RECORDS>
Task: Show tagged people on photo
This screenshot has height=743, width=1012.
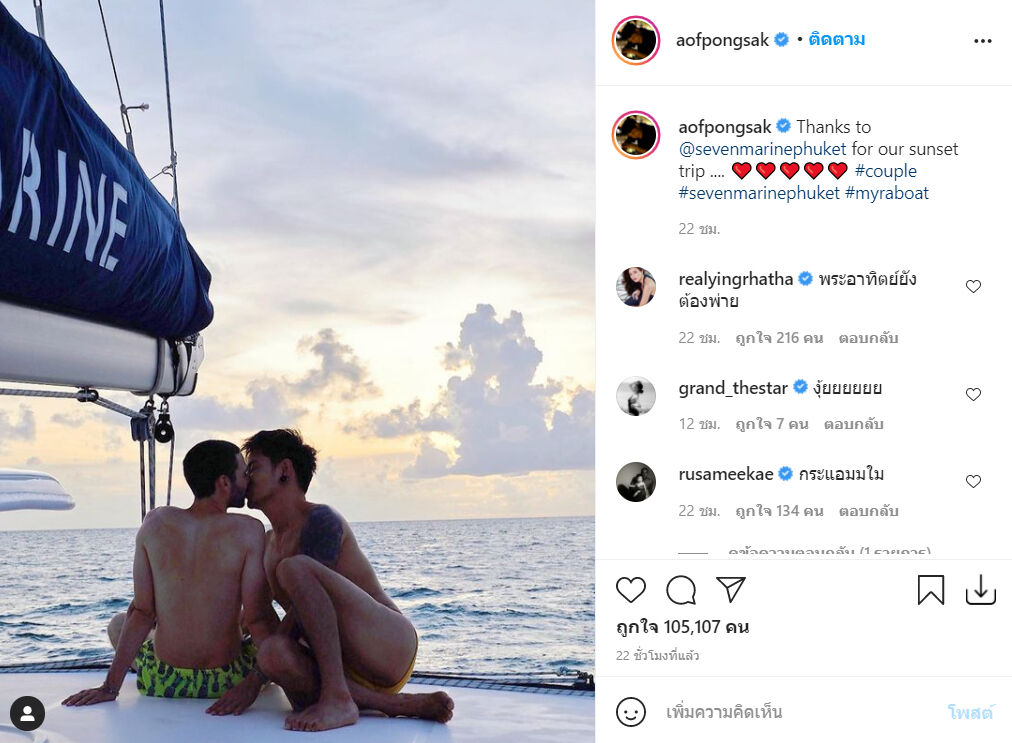Action: pyautogui.click(x=28, y=713)
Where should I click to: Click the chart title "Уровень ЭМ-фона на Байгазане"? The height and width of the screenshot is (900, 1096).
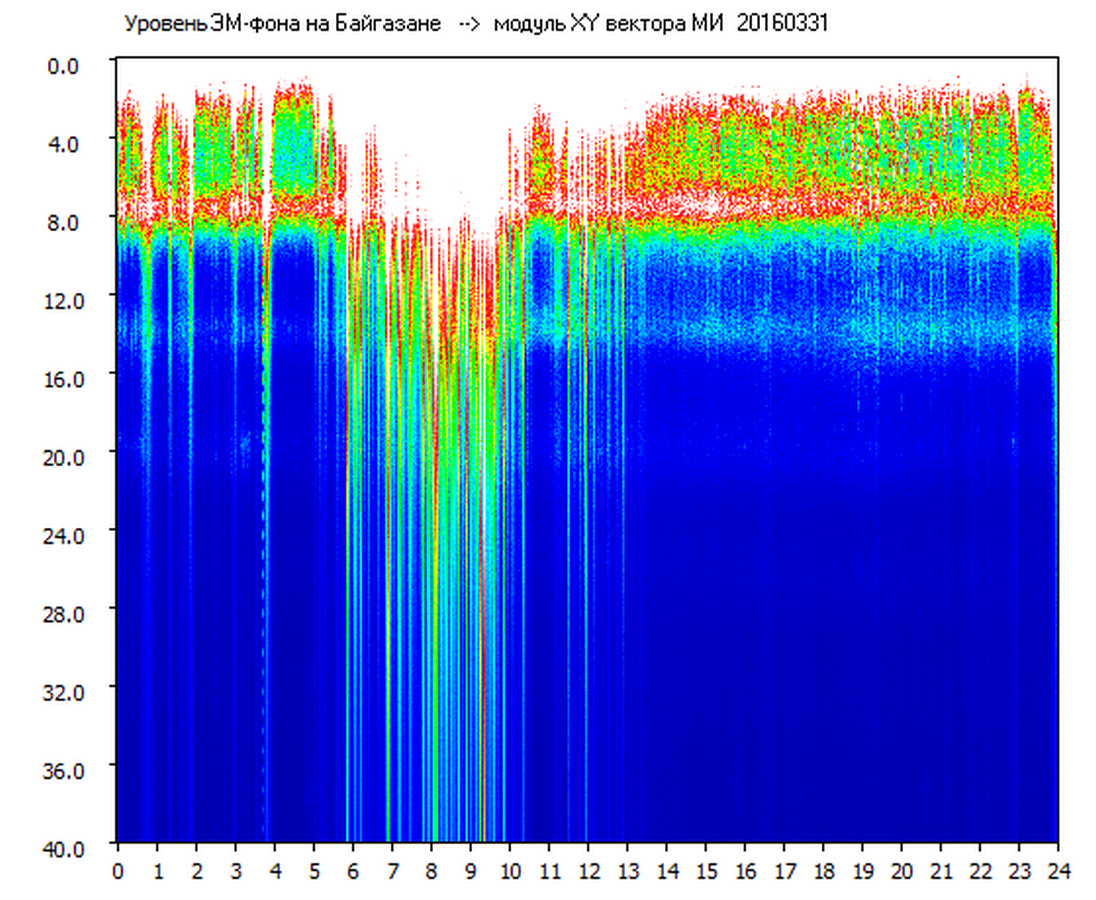coord(282,24)
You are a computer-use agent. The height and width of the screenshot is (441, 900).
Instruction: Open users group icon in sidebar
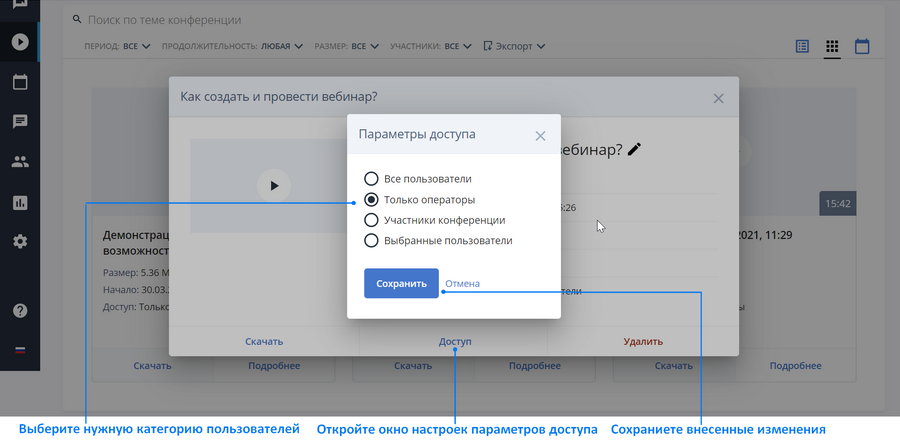pos(20,162)
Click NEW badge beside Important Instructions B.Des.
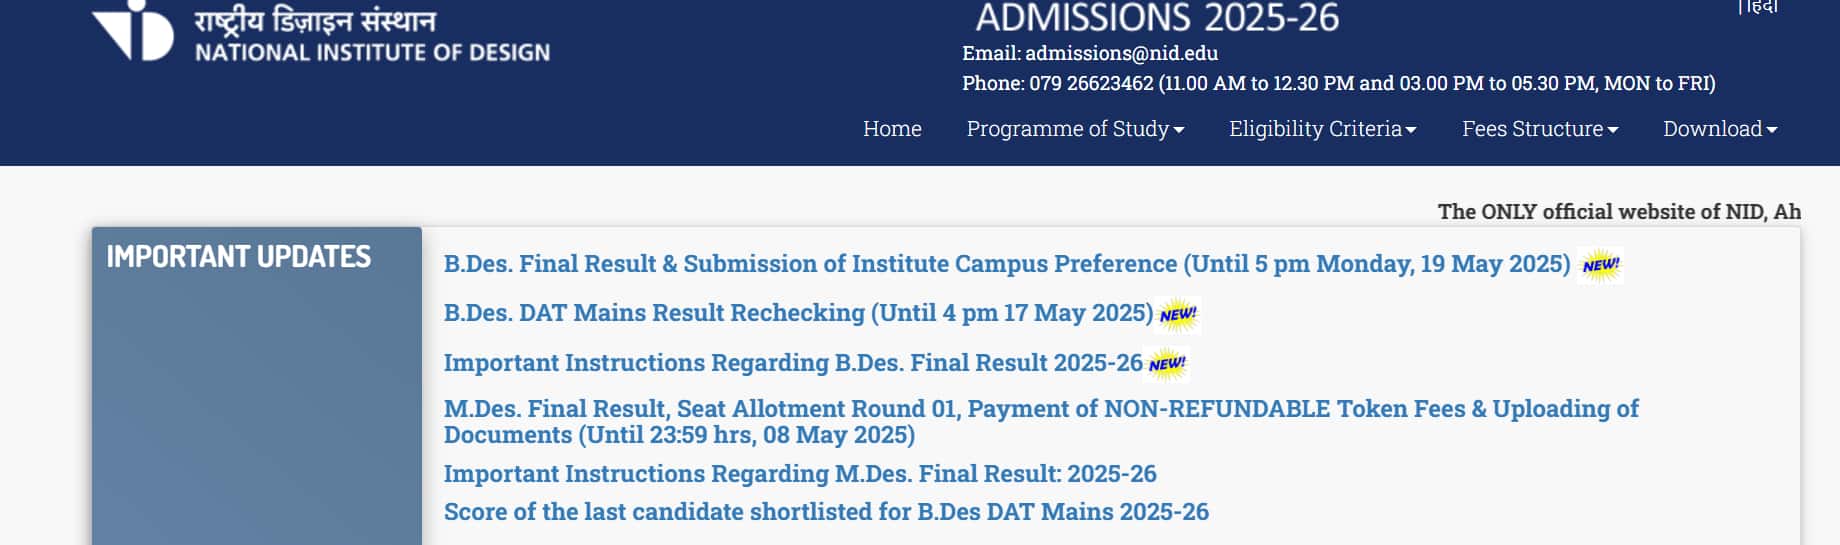 pyautogui.click(x=1167, y=364)
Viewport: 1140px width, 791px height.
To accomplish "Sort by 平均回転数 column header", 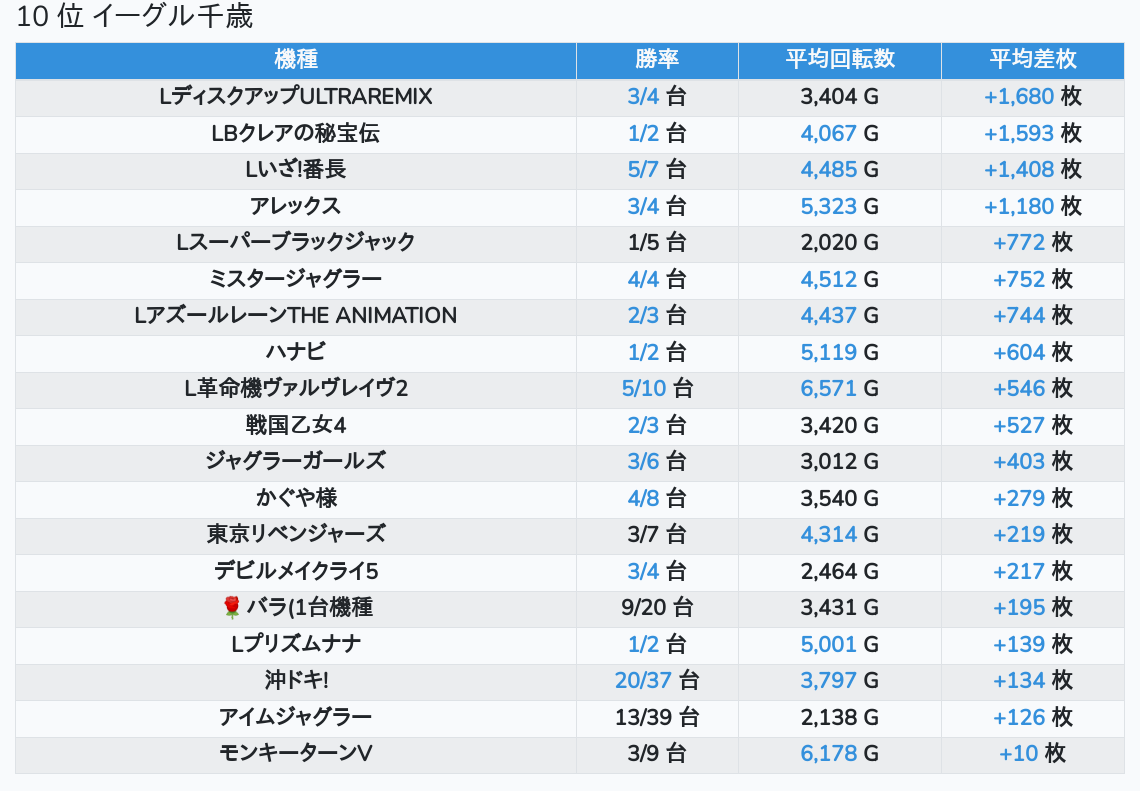I will tap(840, 59).
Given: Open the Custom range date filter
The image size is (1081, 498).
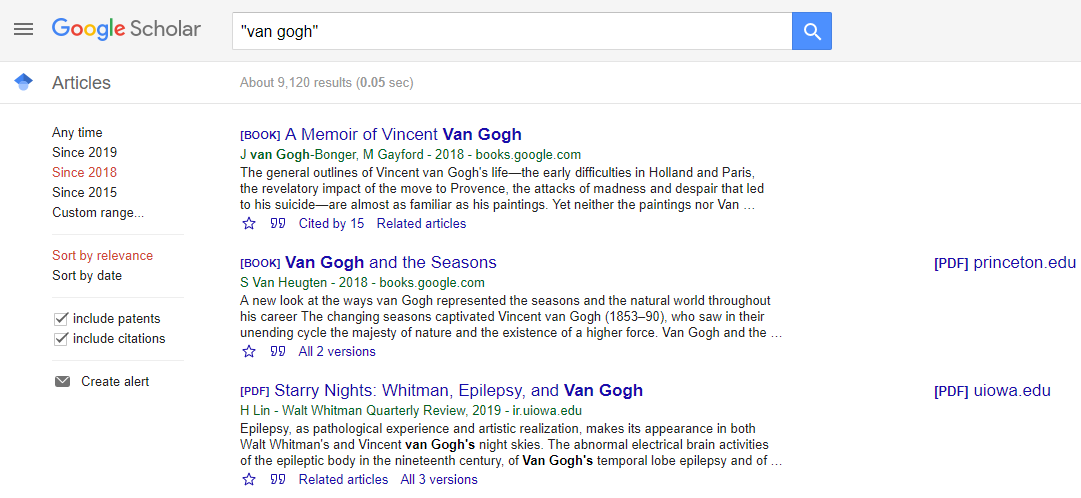Looking at the screenshot, I should [98, 212].
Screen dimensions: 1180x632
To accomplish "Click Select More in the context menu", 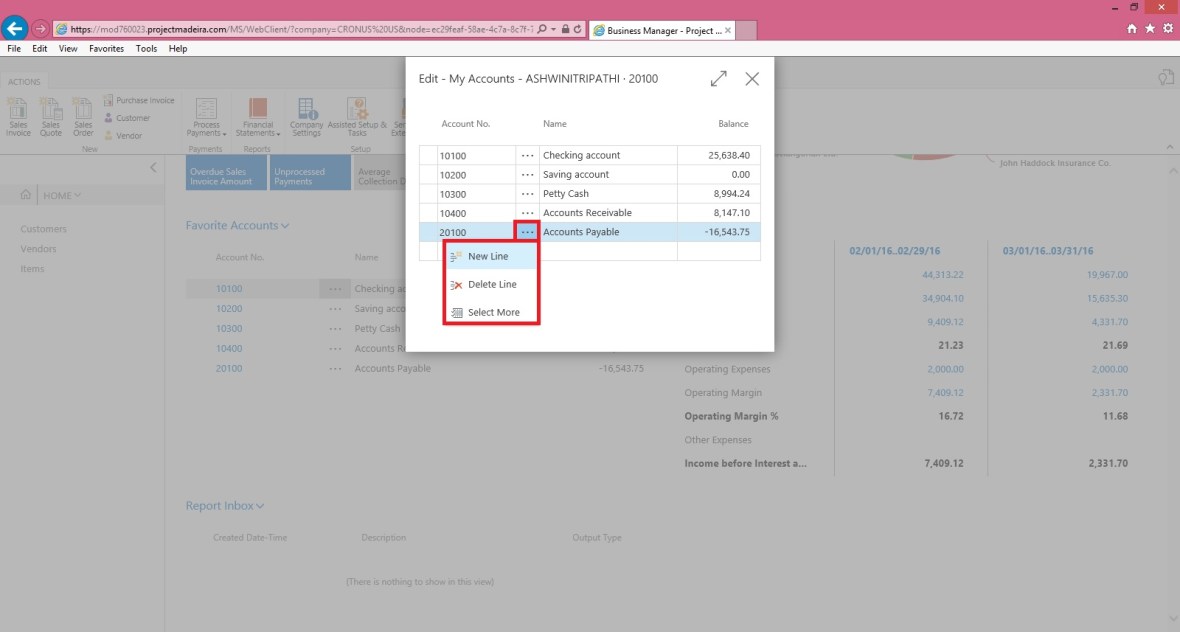I will 493,313.
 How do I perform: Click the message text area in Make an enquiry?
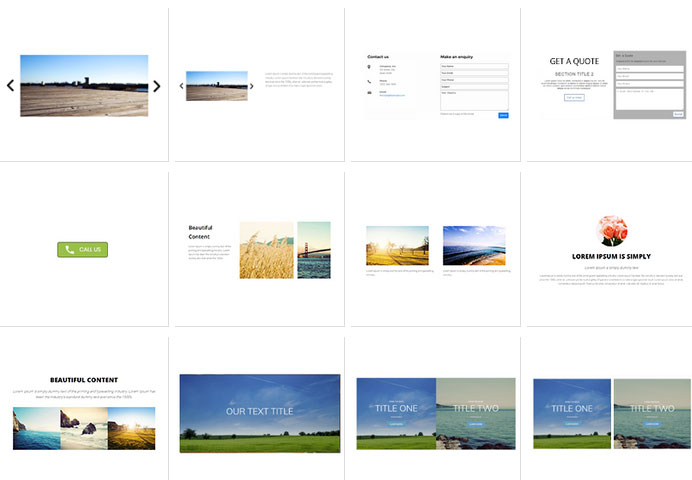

WHAT THE TASK REQUIRES>
Repeat exactly the lines from the start of the entries down to the line with "Viewport: 1140px width, 791px height.", keeping both ends but none of the pictures.

RESULT OF THE EXERCISE>
Task: Show tagged people on photo
This screenshot has height=743, width=1012.
Action: pyautogui.click(x=28, y=713)
Where should I click to: Click the chart title "Уровень ЭМ-фона на Байгазане"? The height and width of the screenshot is (900, 1096).
coord(282,24)
You are a computer-use agent. The height and width of the screenshot is (441, 900).
Instruction: Open users group icon in sidebar
pos(20,162)
Click NEW badge beside Important Instructions B.Des.
 pyautogui.click(x=1167, y=364)
Viewport: 1140px width, 791px height.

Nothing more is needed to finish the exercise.